Сила музыки Аркадьева – простые первоэлементы языка, которые раскрывают свою глубину, как чистые краски Матисса: трезвучие, которое длится долго, настолько долго, что успеваешь прочувствовать его скрытую силу и обертоны, и когда его сменяет другое трезвучие, – это событие формообразующего масштаба; остинато, секвенции и т.д. и т.п. «Казалось бы, концептуализм совершенно исключает возможность всерьез, в первичном смысле, употреблять такие слова, как «душа», «слеза», «ангел», «красота», «добро», «царствие Божие». <…> В том-то и дело, что эти слова и понятия, за время своего неупотребления, очистились от той спеси и чопорности, которая придавалась им многовековой традицией официального употребления. Они прошли через периоды революционного умерщвления и карнавального осмеяния и теперь возвращаются в какой-то трансцедентной легкости, прозрачности, как не от мира сего» (Михаил Эпштейн. Постмодерн в России). Их живость обеспечивается долей хаоса, обновляющей древний материал: в трезвучие вклиниваются пласты других звукокомплексов, как геологические слои на срезе скалы, остинато балансирует на грани нерегулярности, секвенции сопряжены с близкой, но неродной гармонией. В этом – замечательный образ природы. Ее красота ведь и состоит в сочетании гармонии и хаоса, в горчинке неправильности, разбавляющей любую симметрию, любой порядок и любую логику.

Я не буду здесь заниматься любимым делом пишущих о музыке – не буду играться в «что на что похоже», не буду выяснять, что «из Вагнера», что «из Сибелиуса», что «из Сильвестрова» - грамотный слушатель сам услышит эти диалоги и, надеюсь, придаст им ровно то значение, которое определено художественным организмом сюиты. (Отмечу только любимую мной ностальгическую пикколку Шостаковича.) Не это главное. Сюита Аркадьева – живая, могучая музыка, в которой почти забываешь о патентах на материал и в иные моменты принимаешь ее, как принимаешь море и скалы, не думая о предыстории. Живая стихия, дышащая в ней, оправдывает все или почти все. Даже в финальной фуге, стилизованной под модальную диссонантность нидерландцев, «слышен» камень – изломы скал со слоеным пирогом геологических пластов.

Самая слабая часть сюиты (и автор, конечно, знает об этом) – вторая. Грань китча здесь перейдена слишком далеко. Слишком киношно, слишком предсказуемо, слишком пахнет кельтско-голливудской щетинистой романтикой. Слишком мало хаоса, и потому – механично. Зато в этой же части – замечательная кода, где хаос наконец берет свое.
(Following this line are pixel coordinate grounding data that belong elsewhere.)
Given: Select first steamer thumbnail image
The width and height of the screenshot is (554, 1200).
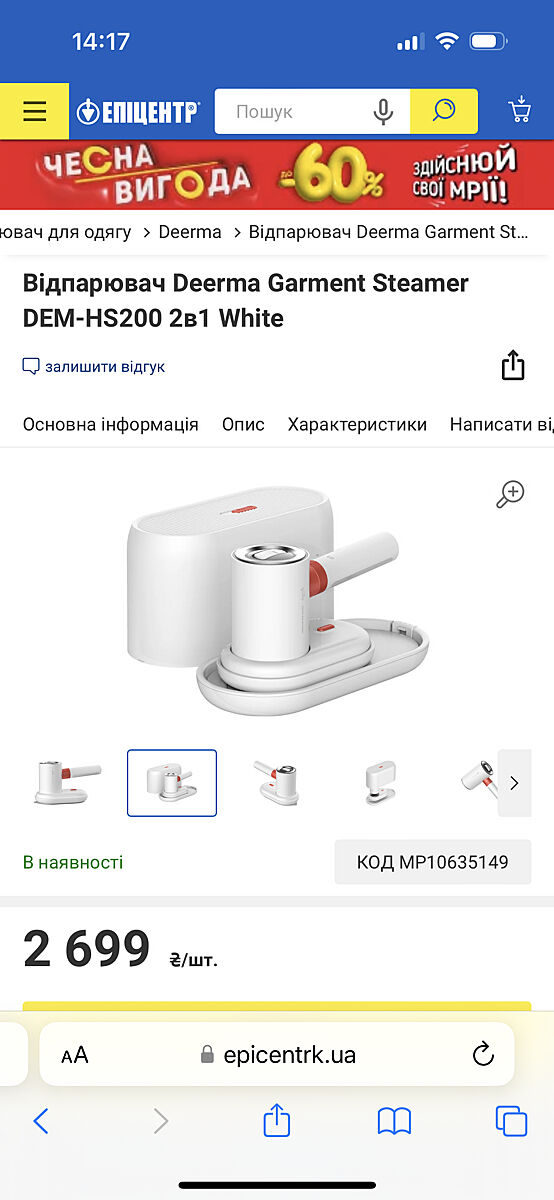Looking at the screenshot, I should coord(68,783).
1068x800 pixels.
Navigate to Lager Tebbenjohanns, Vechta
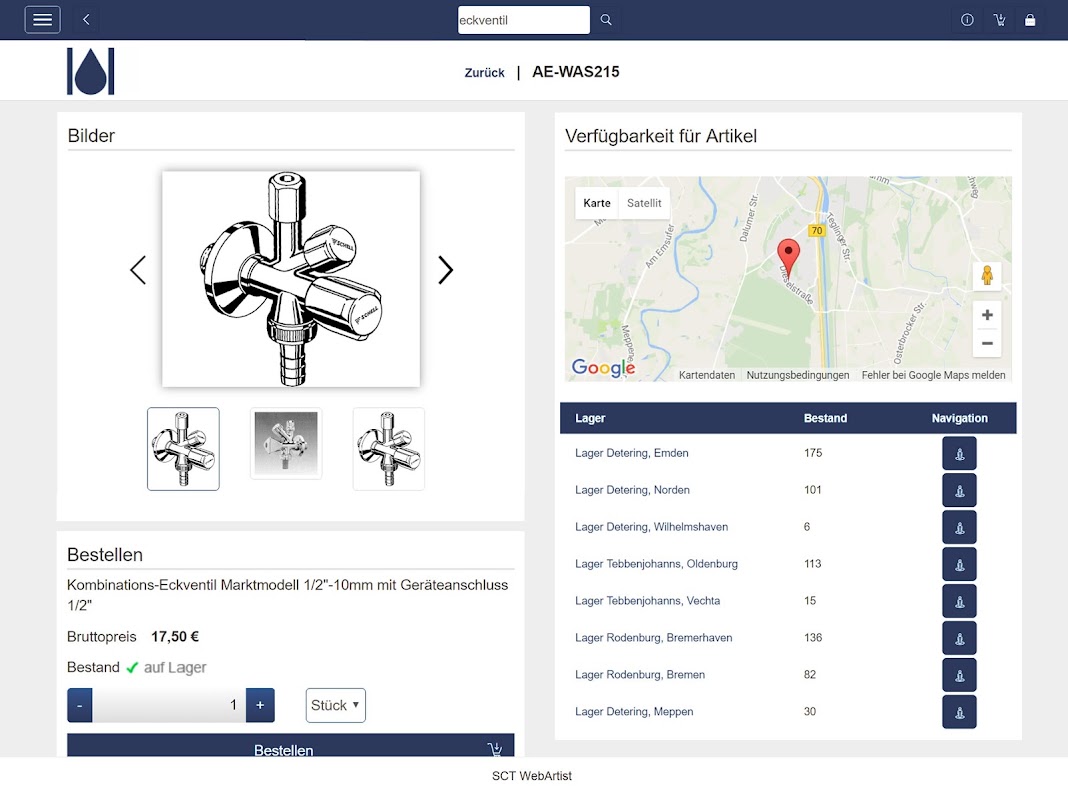click(x=959, y=601)
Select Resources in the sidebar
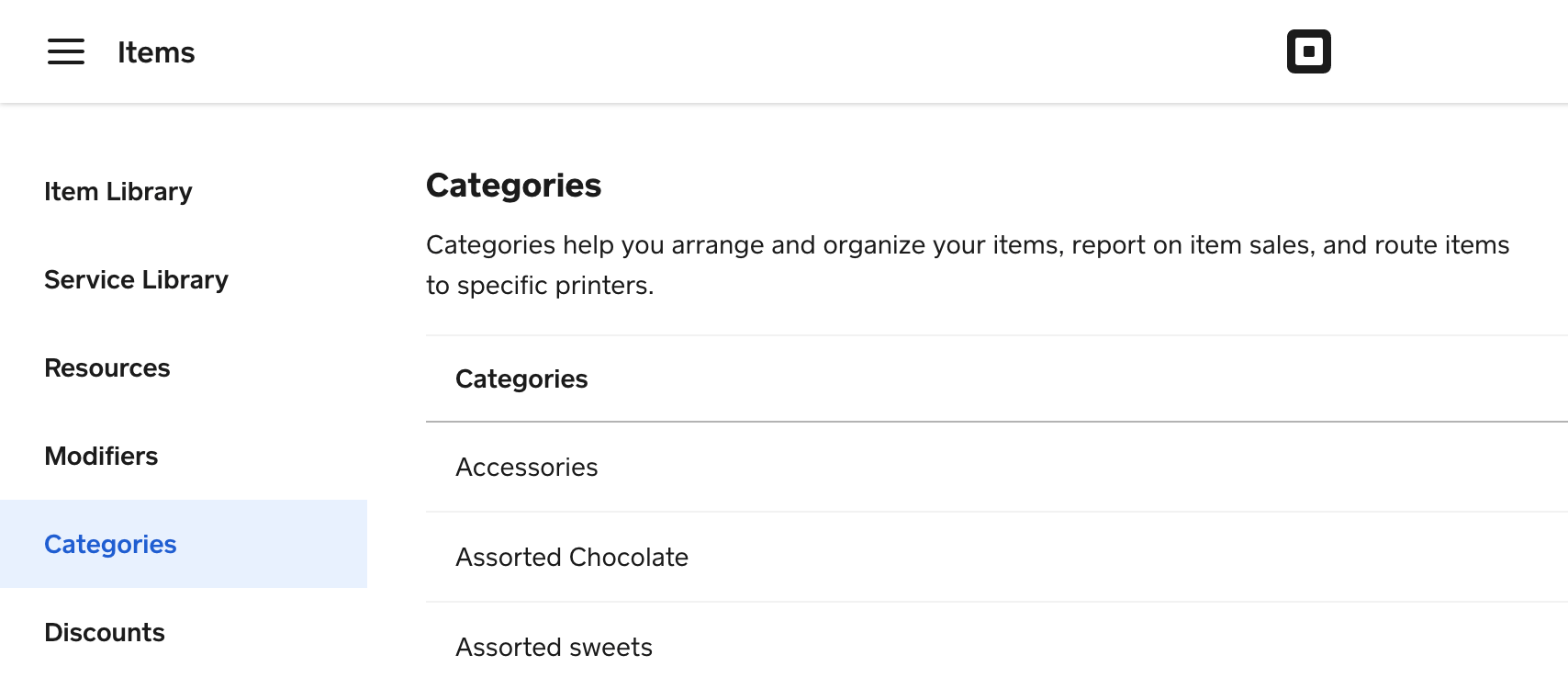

А в следующей части – как живо расцветает все тот же китч, узнаваемый в каждой детали, ­– благодаря модализмам, делающим музыку наивной, «как в первый раз».

И вся сюита в целом остается в памяти, «как в первый раз» - как марина на стене из «Хроник Нарнии» (наверняка ведь махровый китч), которая вдруг ожила, стала настоящим морем, затопила комнату и втянула всех в себя.